** Dataset entries **

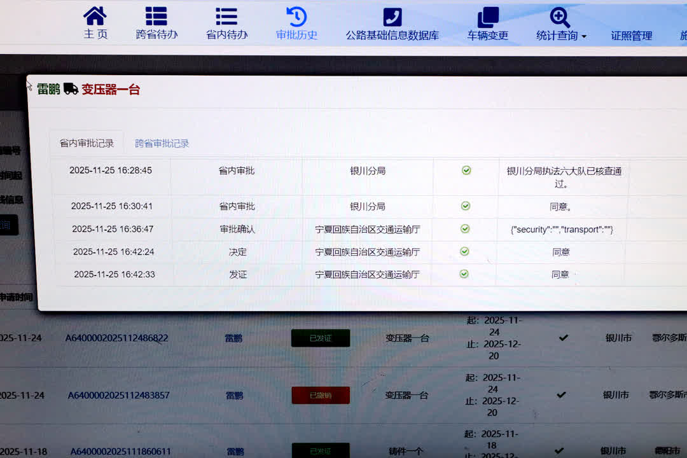
Task: Open the 省内待办 list icon
Action: (x=226, y=17)
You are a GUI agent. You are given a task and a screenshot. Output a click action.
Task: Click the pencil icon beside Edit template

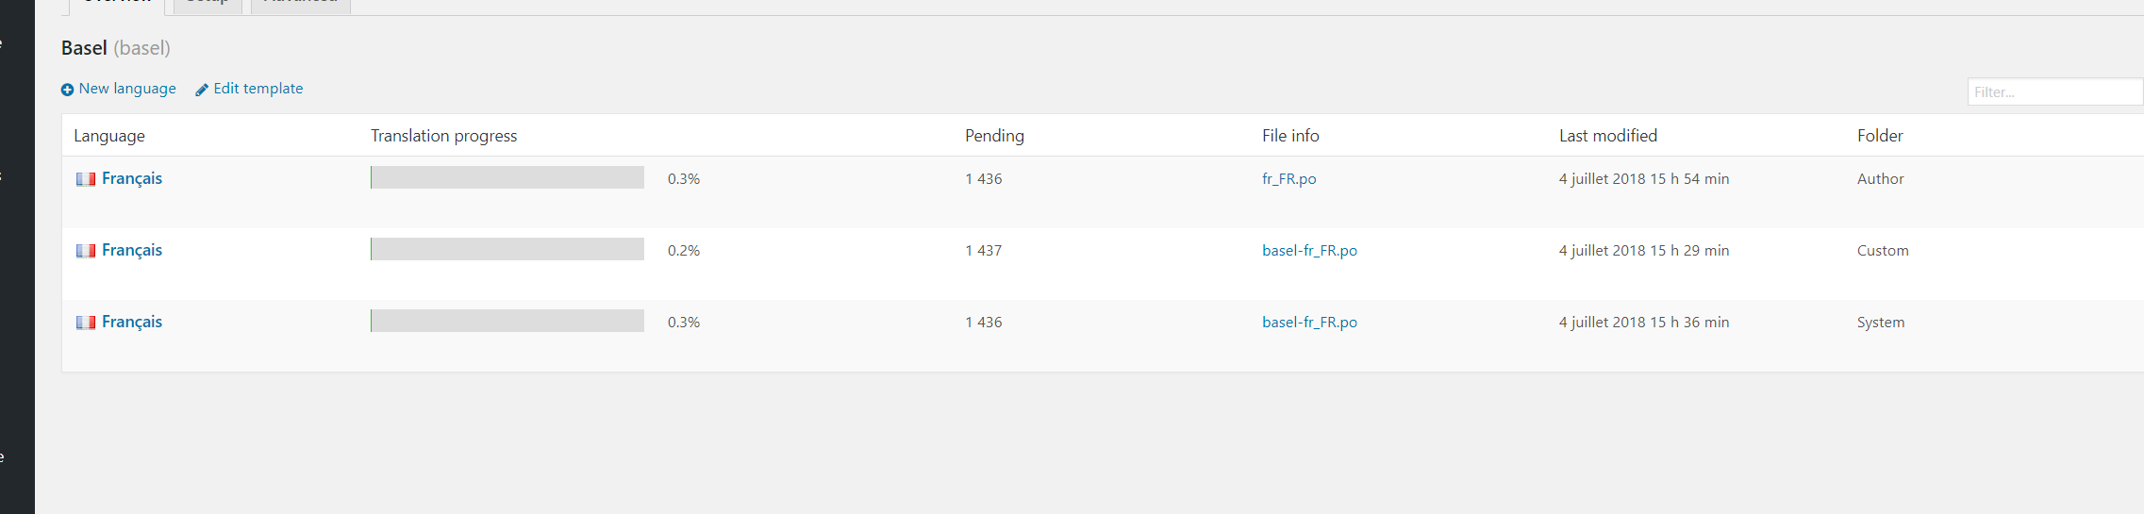(x=201, y=90)
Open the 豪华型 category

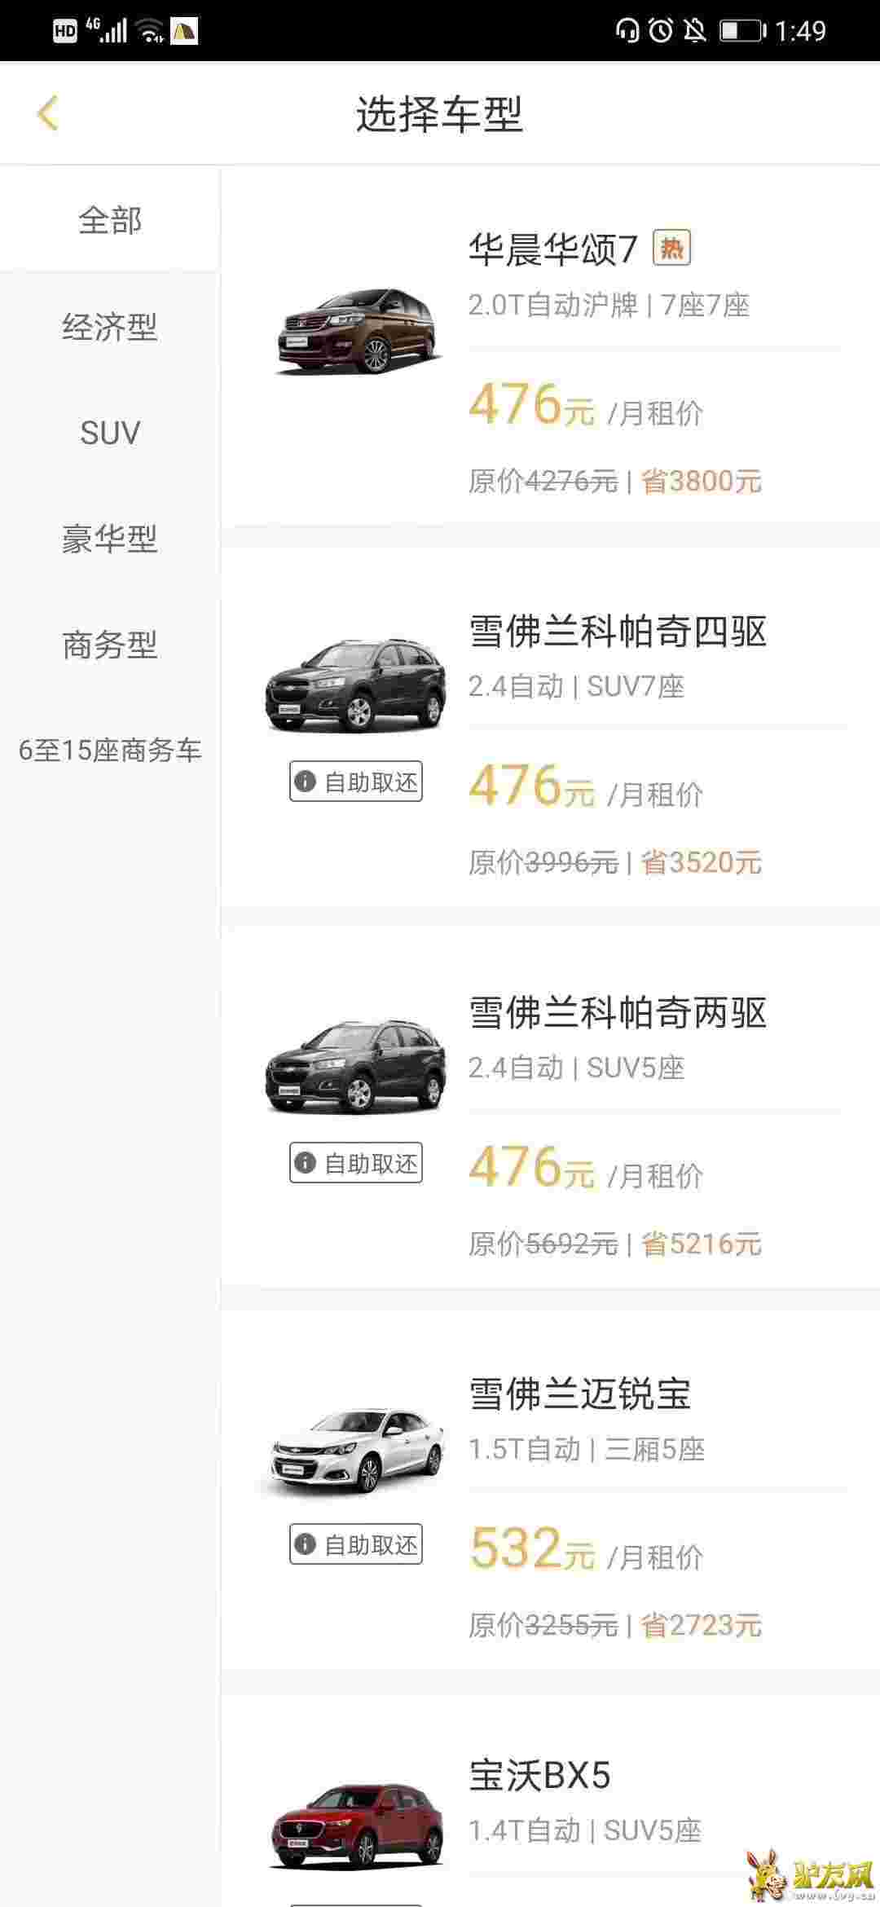pos(110,539)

** Your instructions **
Nothing but the lines from the one containing "You are a GUI" through the last line of the material may appear in the answer, transcribed exactly and with no pictures.

** Task response **
You are a GUI agent. You are given a task and a screenshot. Output a click action.
Task: Click the pencil icon beside Edit template

(x=201, y=90)
Open the 豪华型 category

pos(110,539)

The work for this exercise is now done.